Il y aura les retours attendus, ceux de nos ennemis qui ne manqueront pas de crier au complotisme ! Pour le numéro sur le souverainisme ils ont crié au fascisme. Si nous devions en faire un sur l’islam ils crieraient à l’islamophobie ou sur l’écologie au climato-scepticisme, un autre sur l’école, au décadentisme… Ils sont prévisibles à souhait ! Ils n’ont que l’insulte à la bouche.
Et puis il y aura la réaction des lecteurs, des abonnés, qui nous remercieront de leur ouvrir les yeux avec une information documentée et inattendue. Et c’est ce qui importe : nous ne cherchons pas l’assentiment des doctrinaires et des idéologues mais le compagnonnage avec des citoyens lucides en attente d’arguments pour mener les combats contre l’obscurantisme nouveau.
Vous avez créé la revue Front Populaire, dont le premier exemplaire est sorti le 23 juin 2020, avec la complicité du producteur et éditeur Stéphane Simon. Quelles sont les grands principes de cette revue souverainiste ? On y a trouvé notamment des interviews de Philippe de Villiers, Jean-Pierre Chevènement, Didier Raoult…

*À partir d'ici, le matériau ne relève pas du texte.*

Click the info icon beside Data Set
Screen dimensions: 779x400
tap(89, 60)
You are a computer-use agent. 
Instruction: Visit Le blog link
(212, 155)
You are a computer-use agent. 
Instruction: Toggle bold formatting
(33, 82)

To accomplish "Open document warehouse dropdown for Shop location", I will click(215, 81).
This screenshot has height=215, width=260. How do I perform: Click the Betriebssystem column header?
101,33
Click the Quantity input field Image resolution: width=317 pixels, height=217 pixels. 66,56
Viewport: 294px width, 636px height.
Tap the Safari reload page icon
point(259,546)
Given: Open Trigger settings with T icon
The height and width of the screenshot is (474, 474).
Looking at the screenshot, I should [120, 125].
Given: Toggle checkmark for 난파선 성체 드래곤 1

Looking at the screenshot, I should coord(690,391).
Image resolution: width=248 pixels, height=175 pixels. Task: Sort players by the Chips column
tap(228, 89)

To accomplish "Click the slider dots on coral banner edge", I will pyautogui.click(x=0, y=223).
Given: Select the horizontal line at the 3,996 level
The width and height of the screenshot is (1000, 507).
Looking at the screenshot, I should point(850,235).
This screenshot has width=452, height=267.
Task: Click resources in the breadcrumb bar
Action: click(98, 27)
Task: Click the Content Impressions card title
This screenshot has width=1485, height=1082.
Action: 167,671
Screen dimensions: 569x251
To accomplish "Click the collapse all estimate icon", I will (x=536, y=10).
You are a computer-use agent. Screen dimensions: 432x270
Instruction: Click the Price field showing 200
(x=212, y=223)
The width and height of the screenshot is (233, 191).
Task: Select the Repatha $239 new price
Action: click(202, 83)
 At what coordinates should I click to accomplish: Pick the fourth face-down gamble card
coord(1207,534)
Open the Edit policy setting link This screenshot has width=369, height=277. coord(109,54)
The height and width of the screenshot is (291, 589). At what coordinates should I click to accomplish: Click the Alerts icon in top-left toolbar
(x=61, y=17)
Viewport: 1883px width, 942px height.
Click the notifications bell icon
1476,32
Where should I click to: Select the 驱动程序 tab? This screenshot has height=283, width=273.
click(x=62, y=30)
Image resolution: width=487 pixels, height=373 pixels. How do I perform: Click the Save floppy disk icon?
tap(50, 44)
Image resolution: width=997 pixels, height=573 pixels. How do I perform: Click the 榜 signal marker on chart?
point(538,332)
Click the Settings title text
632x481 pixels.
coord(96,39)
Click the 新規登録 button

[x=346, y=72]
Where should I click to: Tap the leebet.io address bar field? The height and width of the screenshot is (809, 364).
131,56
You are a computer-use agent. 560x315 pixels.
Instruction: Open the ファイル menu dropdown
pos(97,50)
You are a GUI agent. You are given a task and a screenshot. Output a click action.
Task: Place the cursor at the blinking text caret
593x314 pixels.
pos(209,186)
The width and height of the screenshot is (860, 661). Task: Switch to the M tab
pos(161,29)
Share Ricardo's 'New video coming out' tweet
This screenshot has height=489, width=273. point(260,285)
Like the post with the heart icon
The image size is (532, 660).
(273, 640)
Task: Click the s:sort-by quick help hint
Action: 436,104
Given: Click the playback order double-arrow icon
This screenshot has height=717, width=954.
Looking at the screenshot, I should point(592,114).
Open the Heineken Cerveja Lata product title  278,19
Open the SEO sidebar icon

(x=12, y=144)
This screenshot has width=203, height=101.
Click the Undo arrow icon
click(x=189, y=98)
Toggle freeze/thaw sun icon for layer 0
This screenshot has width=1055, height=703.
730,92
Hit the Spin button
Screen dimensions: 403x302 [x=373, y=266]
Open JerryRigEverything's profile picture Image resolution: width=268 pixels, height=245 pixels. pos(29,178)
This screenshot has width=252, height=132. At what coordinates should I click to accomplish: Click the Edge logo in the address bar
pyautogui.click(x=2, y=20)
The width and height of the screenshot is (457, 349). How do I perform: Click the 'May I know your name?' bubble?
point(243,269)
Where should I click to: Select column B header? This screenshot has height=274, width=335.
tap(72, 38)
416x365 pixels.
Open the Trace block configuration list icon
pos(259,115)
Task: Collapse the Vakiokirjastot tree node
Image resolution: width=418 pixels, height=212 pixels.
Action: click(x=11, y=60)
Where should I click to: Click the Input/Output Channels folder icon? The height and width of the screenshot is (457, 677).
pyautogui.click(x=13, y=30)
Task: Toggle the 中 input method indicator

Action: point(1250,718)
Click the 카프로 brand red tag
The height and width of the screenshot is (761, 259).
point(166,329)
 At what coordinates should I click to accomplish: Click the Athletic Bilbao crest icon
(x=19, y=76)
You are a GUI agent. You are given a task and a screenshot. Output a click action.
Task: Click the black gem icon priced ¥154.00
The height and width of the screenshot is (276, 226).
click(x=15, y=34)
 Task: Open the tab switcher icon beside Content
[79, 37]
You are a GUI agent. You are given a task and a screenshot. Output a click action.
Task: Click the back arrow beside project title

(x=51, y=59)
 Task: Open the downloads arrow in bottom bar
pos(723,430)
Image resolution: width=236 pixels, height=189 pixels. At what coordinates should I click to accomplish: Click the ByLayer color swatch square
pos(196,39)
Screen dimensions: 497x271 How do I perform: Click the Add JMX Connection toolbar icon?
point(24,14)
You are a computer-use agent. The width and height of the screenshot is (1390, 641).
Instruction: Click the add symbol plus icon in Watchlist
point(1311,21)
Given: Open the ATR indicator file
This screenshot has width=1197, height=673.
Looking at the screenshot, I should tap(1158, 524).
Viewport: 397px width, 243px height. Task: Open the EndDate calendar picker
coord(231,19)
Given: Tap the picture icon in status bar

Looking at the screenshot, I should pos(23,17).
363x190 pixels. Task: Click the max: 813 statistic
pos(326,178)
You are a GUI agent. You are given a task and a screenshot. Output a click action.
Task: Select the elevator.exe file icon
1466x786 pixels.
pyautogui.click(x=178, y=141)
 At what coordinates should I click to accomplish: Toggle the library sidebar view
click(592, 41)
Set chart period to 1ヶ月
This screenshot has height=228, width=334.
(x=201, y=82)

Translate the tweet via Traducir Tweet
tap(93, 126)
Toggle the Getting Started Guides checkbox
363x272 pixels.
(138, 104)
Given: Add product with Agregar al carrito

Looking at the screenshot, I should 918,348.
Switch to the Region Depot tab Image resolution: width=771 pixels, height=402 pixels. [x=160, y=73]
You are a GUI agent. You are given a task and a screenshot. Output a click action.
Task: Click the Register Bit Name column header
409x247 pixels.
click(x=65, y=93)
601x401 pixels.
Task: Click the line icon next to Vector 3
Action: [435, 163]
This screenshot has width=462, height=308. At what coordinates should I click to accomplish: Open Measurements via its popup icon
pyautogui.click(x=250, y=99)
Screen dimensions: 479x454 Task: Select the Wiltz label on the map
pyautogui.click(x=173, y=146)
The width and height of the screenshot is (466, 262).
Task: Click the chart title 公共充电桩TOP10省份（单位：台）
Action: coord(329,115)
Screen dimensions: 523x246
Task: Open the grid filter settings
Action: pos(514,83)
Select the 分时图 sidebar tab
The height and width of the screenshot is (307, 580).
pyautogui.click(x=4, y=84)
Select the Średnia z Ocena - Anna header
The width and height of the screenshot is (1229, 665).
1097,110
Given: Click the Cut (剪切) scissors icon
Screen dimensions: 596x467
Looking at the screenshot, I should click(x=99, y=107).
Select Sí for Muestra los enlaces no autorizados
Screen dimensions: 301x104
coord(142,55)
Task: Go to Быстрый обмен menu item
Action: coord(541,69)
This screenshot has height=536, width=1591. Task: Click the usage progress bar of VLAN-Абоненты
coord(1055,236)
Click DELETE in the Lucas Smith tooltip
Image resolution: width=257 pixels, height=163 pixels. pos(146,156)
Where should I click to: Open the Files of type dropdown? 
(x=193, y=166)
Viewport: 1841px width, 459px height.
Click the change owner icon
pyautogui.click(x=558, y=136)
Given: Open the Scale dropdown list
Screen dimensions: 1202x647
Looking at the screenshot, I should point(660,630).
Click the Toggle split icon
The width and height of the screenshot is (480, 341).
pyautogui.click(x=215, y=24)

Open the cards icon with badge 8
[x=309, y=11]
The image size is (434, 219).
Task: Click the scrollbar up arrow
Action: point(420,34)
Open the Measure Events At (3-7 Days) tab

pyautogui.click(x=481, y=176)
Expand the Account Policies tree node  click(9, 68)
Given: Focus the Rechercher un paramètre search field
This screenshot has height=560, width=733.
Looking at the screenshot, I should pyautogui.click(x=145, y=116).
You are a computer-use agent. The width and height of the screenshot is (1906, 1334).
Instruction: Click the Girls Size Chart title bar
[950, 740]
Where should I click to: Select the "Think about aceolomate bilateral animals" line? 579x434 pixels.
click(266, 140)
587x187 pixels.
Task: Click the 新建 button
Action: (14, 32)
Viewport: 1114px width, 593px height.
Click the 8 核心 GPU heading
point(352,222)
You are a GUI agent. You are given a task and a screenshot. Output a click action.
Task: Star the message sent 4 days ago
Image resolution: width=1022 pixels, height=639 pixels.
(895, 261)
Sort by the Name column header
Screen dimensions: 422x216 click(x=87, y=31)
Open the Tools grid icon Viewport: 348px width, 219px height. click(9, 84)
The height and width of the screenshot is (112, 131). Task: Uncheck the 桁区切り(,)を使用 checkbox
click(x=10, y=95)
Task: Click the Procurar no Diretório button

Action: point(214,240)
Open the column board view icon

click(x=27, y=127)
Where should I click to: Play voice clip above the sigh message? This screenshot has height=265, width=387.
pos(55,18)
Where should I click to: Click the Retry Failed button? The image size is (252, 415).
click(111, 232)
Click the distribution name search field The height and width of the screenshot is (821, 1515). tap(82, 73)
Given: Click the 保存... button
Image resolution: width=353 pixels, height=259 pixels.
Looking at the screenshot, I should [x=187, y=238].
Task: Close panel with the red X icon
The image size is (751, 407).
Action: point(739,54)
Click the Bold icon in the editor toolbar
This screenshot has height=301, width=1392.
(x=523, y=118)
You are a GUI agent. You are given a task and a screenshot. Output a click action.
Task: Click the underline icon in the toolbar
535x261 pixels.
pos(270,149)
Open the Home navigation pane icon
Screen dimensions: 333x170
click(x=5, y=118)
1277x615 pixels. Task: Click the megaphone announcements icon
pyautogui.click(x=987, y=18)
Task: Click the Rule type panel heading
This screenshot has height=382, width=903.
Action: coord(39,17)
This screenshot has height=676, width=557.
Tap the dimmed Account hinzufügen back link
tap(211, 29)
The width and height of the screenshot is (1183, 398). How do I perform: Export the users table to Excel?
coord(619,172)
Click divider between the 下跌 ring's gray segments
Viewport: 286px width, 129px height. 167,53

Mais aussi du grand défenseur de la laïcité qu’est Henri Pena-Ruiz ou de Régis de Castelnau qui a été l’avocat du PCF pendant plus de vingt ans et qui a contribué à la rédaction de la loi Gayssot, sinon de Céline Pina qui a quitté le Parti Socialiste… Nous sommes sur une ligne souverainiste trans-partis même s’il est difficile de rallier des citoyens de gauche très enclins à l’idéologie et aux partis comme la bête à cornes à l’étable. Ils ont l’esprit « gramophone » pour le dire dans les mots d’Orwell : ils aiment mieux écouter le même disque, même s’il est rayé, plutôt que de prendre le risque de penser librement…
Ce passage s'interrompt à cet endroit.